Can you print all the records below word for word, leaving out the pictures?

- **SUPPLIED DATA**:
>> Begin
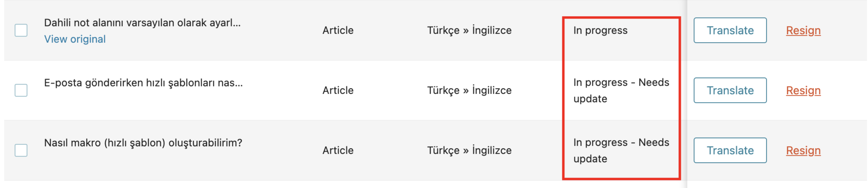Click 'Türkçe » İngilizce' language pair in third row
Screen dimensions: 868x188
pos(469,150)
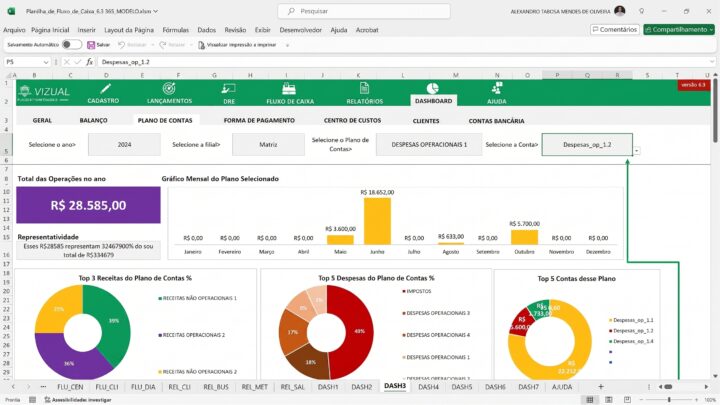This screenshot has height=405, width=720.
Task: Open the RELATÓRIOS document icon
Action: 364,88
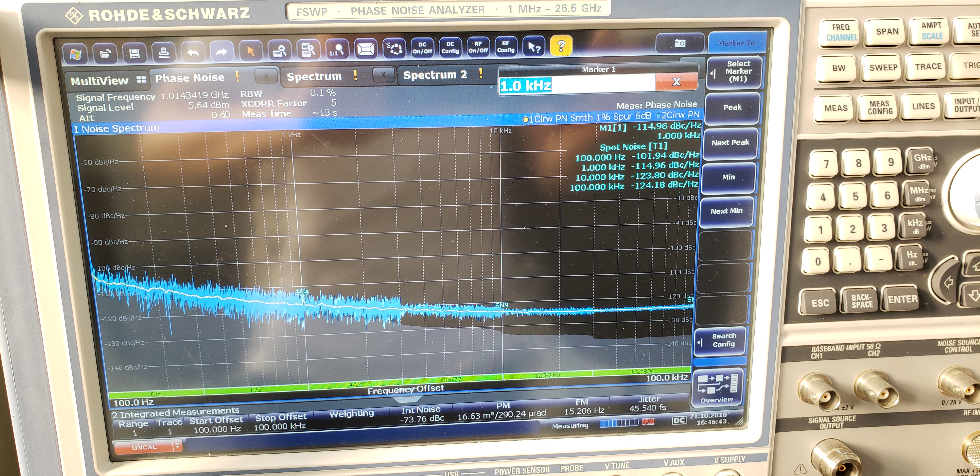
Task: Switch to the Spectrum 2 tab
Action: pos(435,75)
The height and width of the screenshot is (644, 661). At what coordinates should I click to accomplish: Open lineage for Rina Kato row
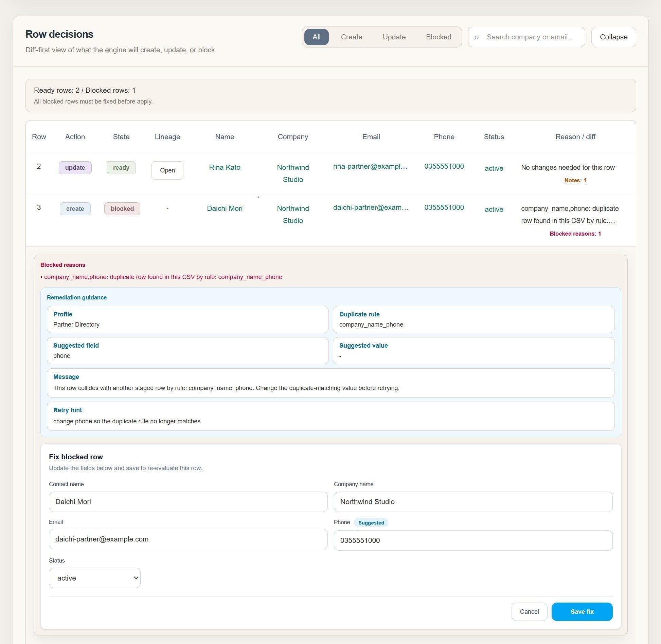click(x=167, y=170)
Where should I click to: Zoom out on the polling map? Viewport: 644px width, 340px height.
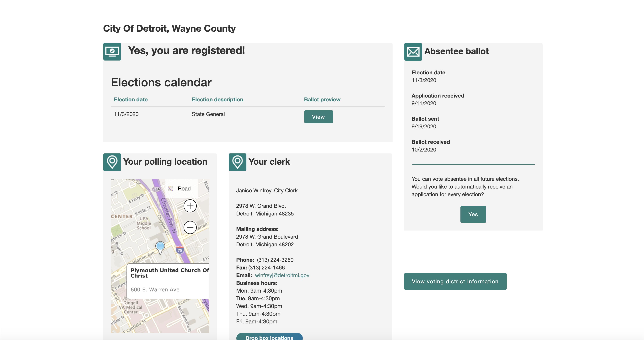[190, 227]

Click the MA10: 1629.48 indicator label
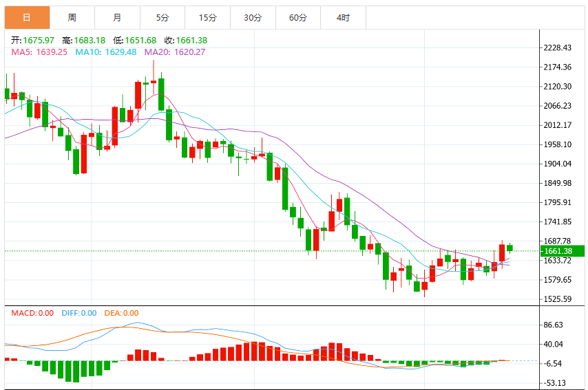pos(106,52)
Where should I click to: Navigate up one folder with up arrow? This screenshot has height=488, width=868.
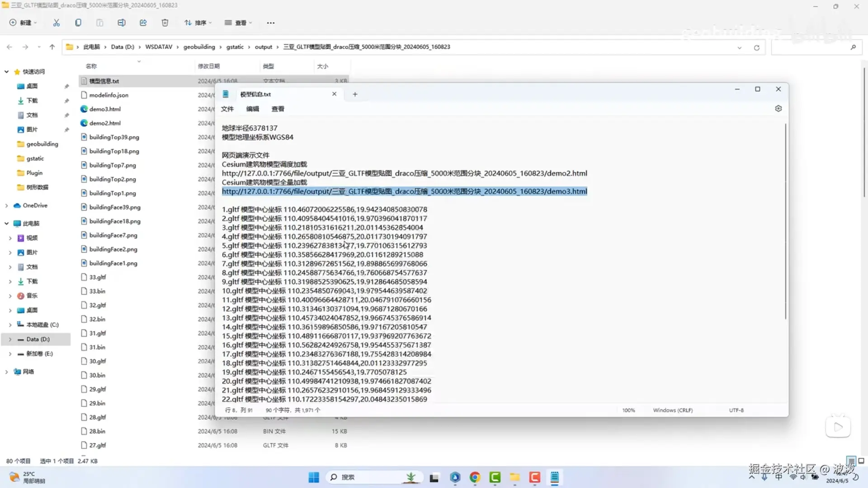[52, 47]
>> End
- **THE SOLUTION**:
Click 'Türkçe » İngilizce' language pair in third row
Screen dimensions: 868x188
pos(469,150)
This screenshot has height=405, width=720.
Task: Open the RELATÓRIOS document icon
Action: 364,88
Task: Switch to the Spectrum 2 tab
Action: pos(435,75)
The height and width of the screenshot is (644, 661). At what coordinates should I click to accomplish: Open lineage for Rina Kato row
click(x=167, y=170)
Where should I click to: Zoom out on the polling map? Viewport: 644px width, 340px height.
[190, 227]

Click the MA10: 1629.48 indicator label
pos(106,52)
Where should I click to: Navigate up one folder with up arrow? This screenshot has height=488, width=868.
[52, 47]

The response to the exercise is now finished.